His eyes were closed when he heard the whoosh of the seat cushion as Eldonna sat down across from him. Gar dropped the spoon. “Where’d you go?”

“I had to use the ladies’ room,” she said and filled her glass with iced tea.

He nodded as if to say, I knew that. He almost said, “What’s taking them so long?” but stopped himself. They were in no hurry, but he couldn’t think of anything to say to the girl with the shiny copper hair. It hung in soft waves to her collarbones. She’d only taken a sip of the tea.

“Would you rather have a Coke?”

She shook her head. “This is fine, it’s just too strong.”

He asked the waitress for some lemon. “Thank you,” Eldonna said as she picked up a wedge from the small bowl.

“Speak up if there’s anything else you want.”

She squeezed the lemon over the tea. A squirt of juice hit his nose.

“I’m sorry,” she said.

“It’s a big target.” She smiled and he smiled back. “I like mint in my tea,” he added.

“Me too. We’ve got a big patch of spearmint by the garage.”

“I put in a whole sprig and then mash the leaves with my spoon.” He stopped, abashed, as he noticed the waitress approaching. What was he doing, talking about fresh mint? At Carville, you were probably lucky to get ice in your iced tea.

They ate dinner without talking, surrounded by the buzz of others in the restaurant, their utensils clinking against plates and cups. He insisted she order dessert. “Never known a girl who didn’t like dessert,” he said.

While she dragged her spoon around the sherbet as though peeling an orange, Gar telephoned Andy again. Maybe they could stay with Andy a few days until he figured out how to rescue Eldonna. No answer. Sure, get charged with kidnapping. As he counted the rings, a band started playing in a corner of the bar. Several couples danced to a swing tune where tables and chairs had been cleared. What was he thinking? Andy wouldn’t be home on a Friday night.

When Gar returned to the booth, he noticed that most of the sherbet had melted. The girl’s fingers tapped on the tabletop. “Pretty good band,” he said. Except for a booth with two men who resembled bullfrogs, Gar and Eldonna were the only customers still sitting. He thought of asking her to dance. He hadn’t danced in years.

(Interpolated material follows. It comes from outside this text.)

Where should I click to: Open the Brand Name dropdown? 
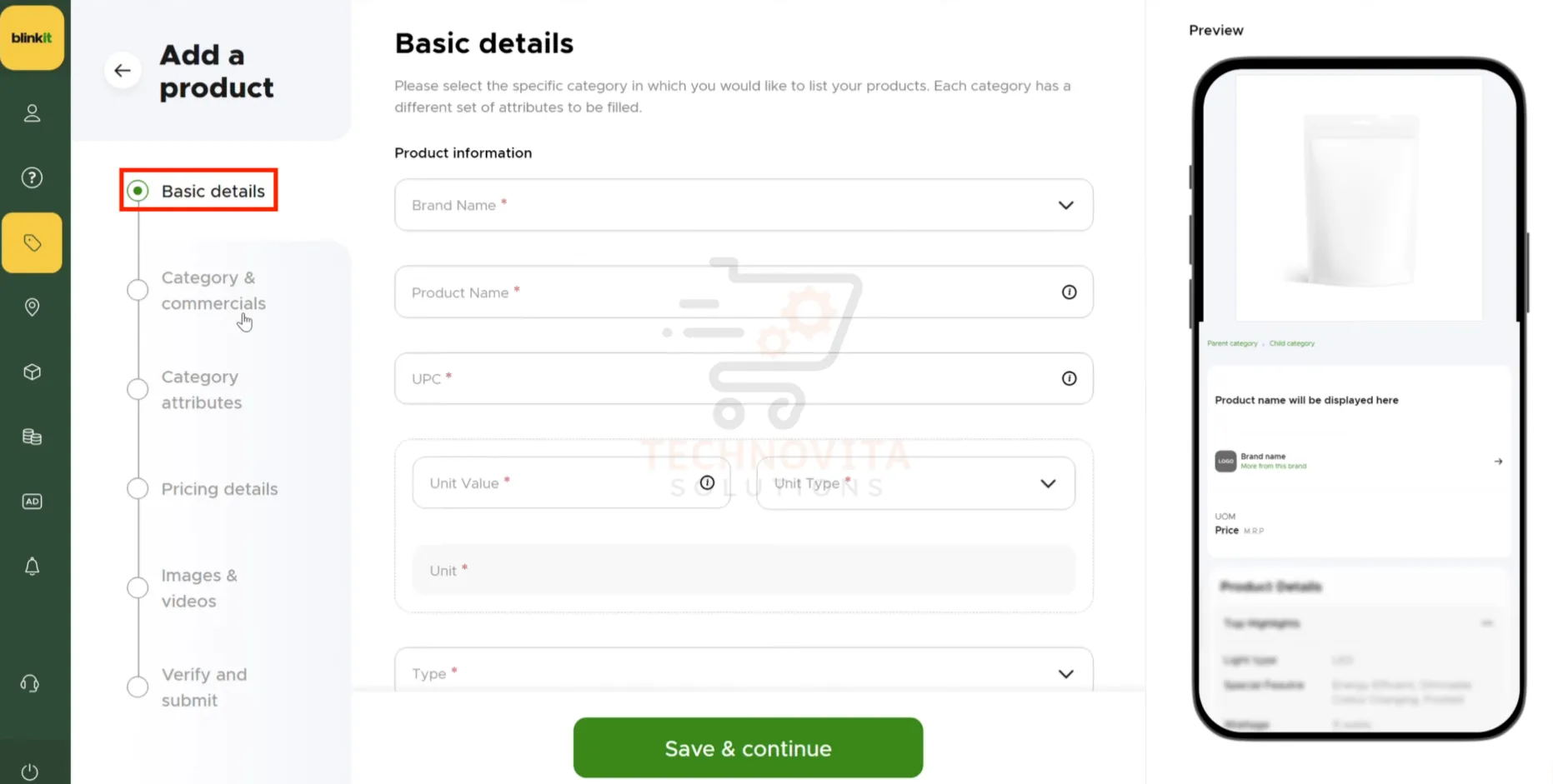point(1065,205)
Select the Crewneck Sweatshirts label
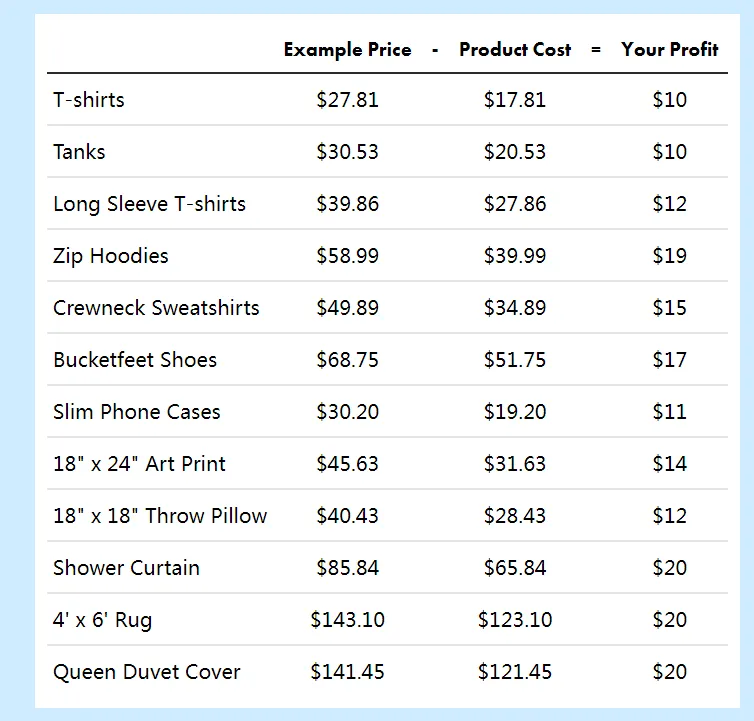The image size is (754, 721). click(x=156, y=308)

He lit a cigarette and closed his eyes, picturing himself and the girl dancing. Instead, Gene Kelly intruded in a scene from “On the Town.” What a dancer. Did they show movies at Carville? Would lepers want to see a musical? Gar sighed and ground out the spark in the cigarette.

Eldonna’s fingers weren’t moving to the rhythm of the song.

“Nervous?” he asked.

“I guess.” She stood up. “We’d better be going.”

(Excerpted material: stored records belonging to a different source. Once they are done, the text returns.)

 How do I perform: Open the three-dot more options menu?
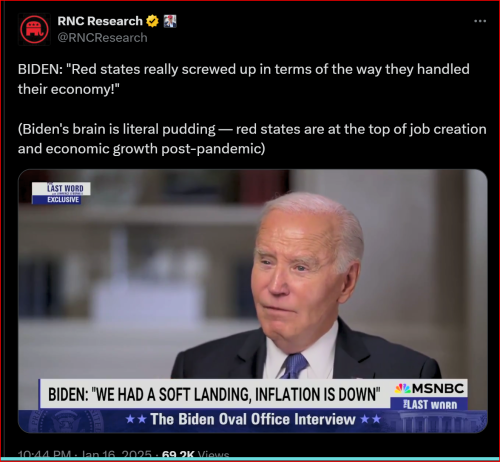[x=480, y=21]
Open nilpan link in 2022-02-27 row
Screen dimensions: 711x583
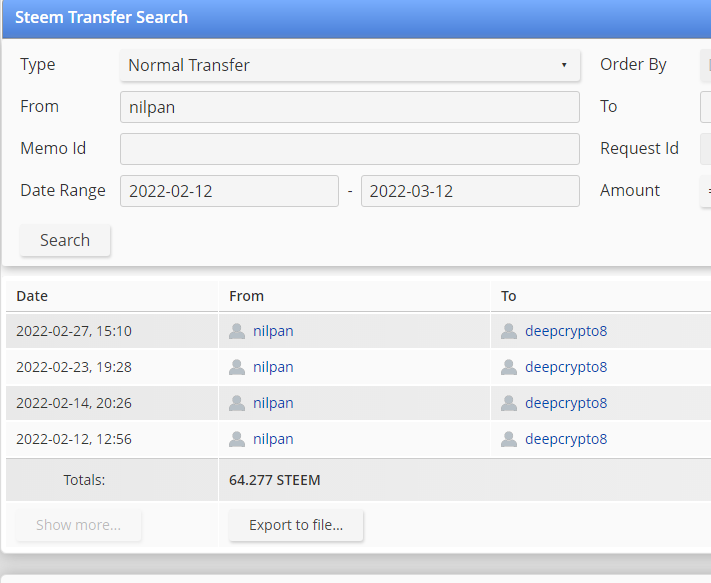[x=273, y=331]
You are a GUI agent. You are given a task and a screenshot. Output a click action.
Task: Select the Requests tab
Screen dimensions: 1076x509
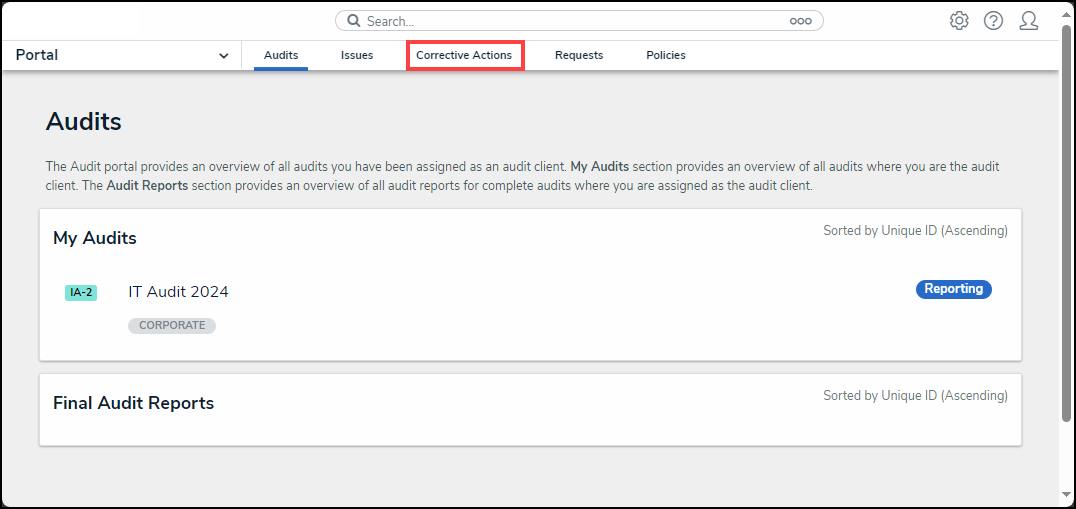tap(579, 55)
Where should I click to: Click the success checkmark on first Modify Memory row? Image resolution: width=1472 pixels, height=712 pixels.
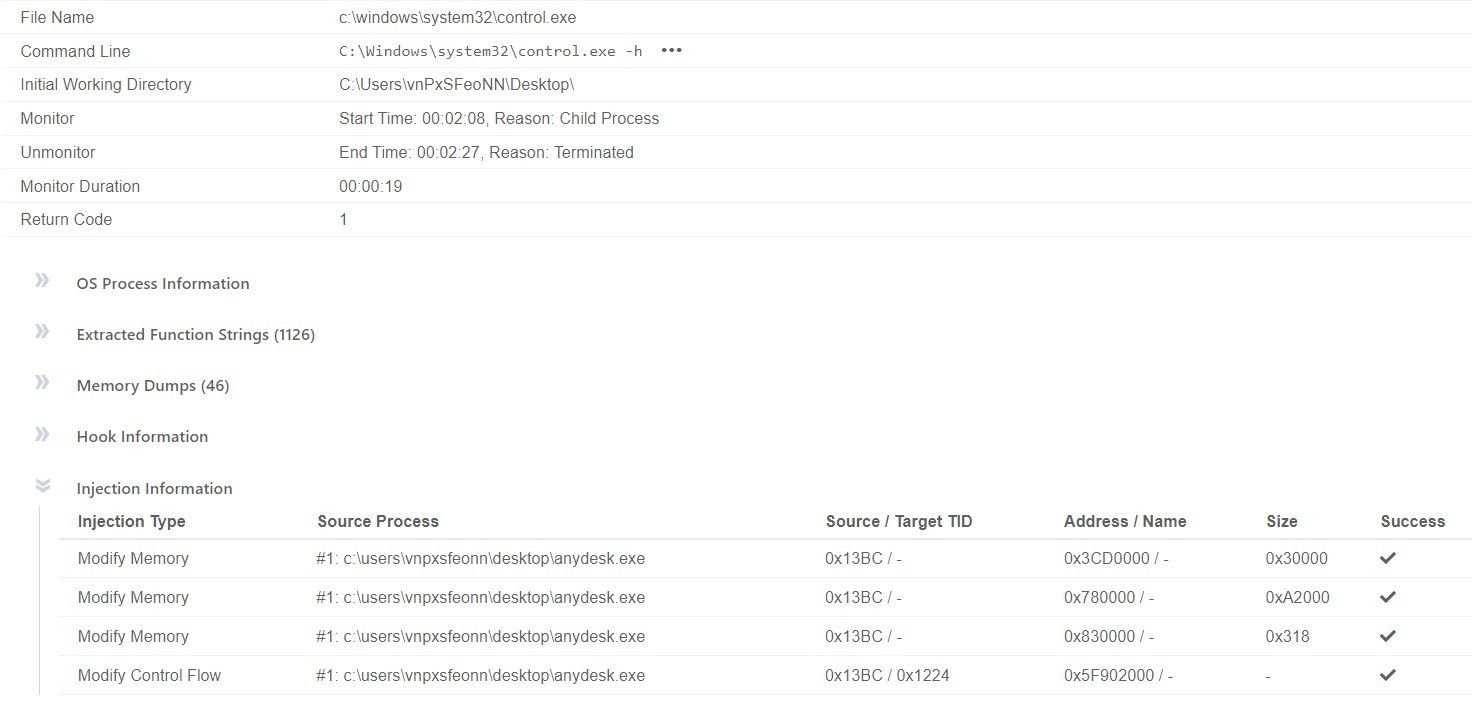click(1387, 558)
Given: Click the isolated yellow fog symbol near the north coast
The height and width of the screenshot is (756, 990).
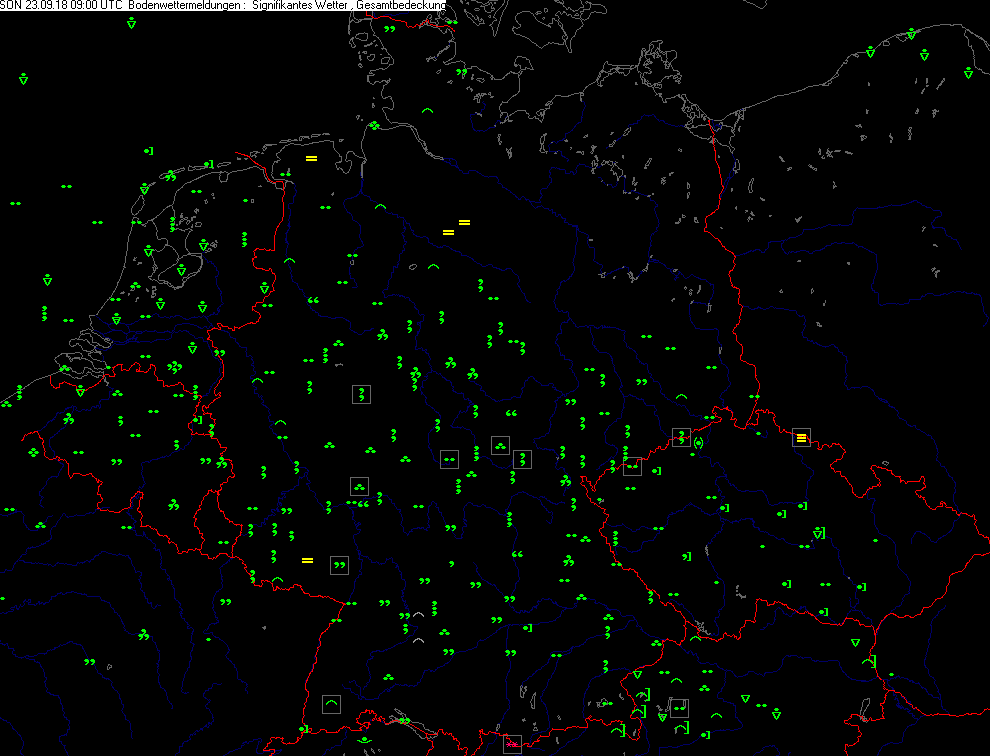Looking at the screenshot, I should point(311,158).
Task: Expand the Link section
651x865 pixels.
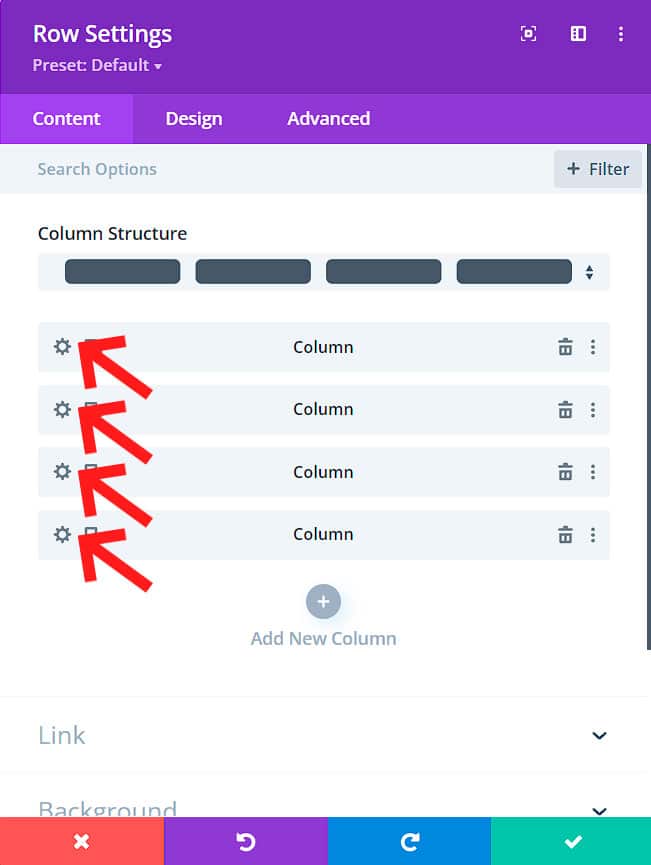Action: tap(599, 735)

Outside, the crickets shrieked. On their way to the car, Gar thought of what he’d like to say. I’m sorry. I don’t want to take you to Carville. It’s my job, but I’m quitting. It’s a lousy job. You’re the last person I’m ever taking to Carville. Another voice said, And what good will that do her? You’ll feel better and she’ll still be in Carville.

He opened the back door for Eldonna and circled the car, once, then twice. He slapped the roof with his palm. “Damnation.” Then Gar got behind the driver’s wheel. “How’s that raccoon?”

“He’s asleep. But the peanuts are gone.”

‘That’s a good sign.”

Soon it would be dark, with the tall cypress and pines blocking the quarter moon. This stretch of road resembled a tunnel. A blaze of headlights would bring the only light, abrupt and bright. Armadillos would wander out, awkward and nearsighted. Their armor plating wouldn’t protect them from a moving car. A sudden death. Maybe they were lucky that way. Garlan Hamilton drove to Carville for the final time.